Puis l'auteur du télégramme passe à d'autres aspects de la présence chinoise, notamment le fait que le pays est " submergé " par de la " contrefaçon chinoise " qui concurrence des produits américains, tandis que des masses de travailleurs chinois arrivent au Kenya et menacent l'emploi dans le pays.
Au Nigeria, les ambitions de la Chine intéressent et inquiètent beaucoup plus. Le pays est le premier fournisseur africain de pétrole de la Chine, et pour Pékin, il s'agit d'y " sécuriser " la continuité de ses approvisionnements pétroliers. Pour cela, tous les moyens sont bons, selon les diplomates américains, qui voient avec effarement qu'en 2004 la Chine " a promis de financer le creusement de près de 600 puits " au Nigeria, tandis que les Etats-Unis n'en " finançaient que 50 ".
L'auteur du télégramme relève qu'à une réception à l'ambassade de Chine un ministre nigérian a qualifié le pays de ses hôtes de " plus important partenaire de l'Afrique ".

• Énoncé: Quels pays l'extrait sur la présence chinoise en Afrique désigne-t-il par leur nom, sans compter les adjectifs ni les villes ?

• Lignes répertoriées:
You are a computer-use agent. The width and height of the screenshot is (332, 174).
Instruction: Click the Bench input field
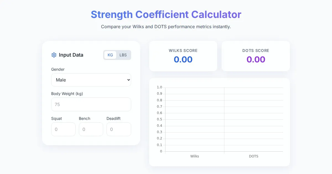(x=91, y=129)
==
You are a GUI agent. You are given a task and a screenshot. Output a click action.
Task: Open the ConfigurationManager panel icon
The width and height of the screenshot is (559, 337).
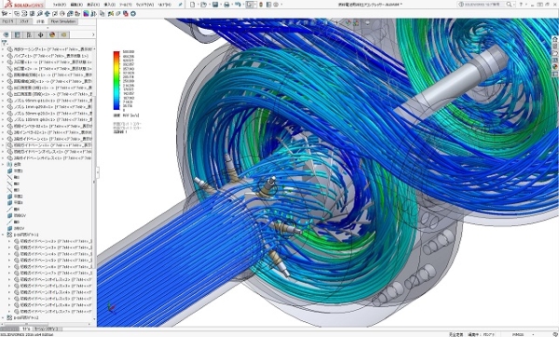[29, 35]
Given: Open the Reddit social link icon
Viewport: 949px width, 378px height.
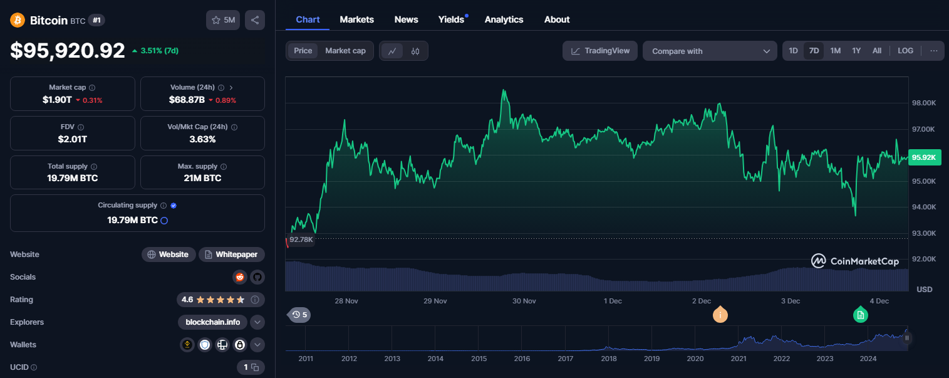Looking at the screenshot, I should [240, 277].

• Réponse ci-dessous: Kenya, Nigeria, Chine, Etats-Unis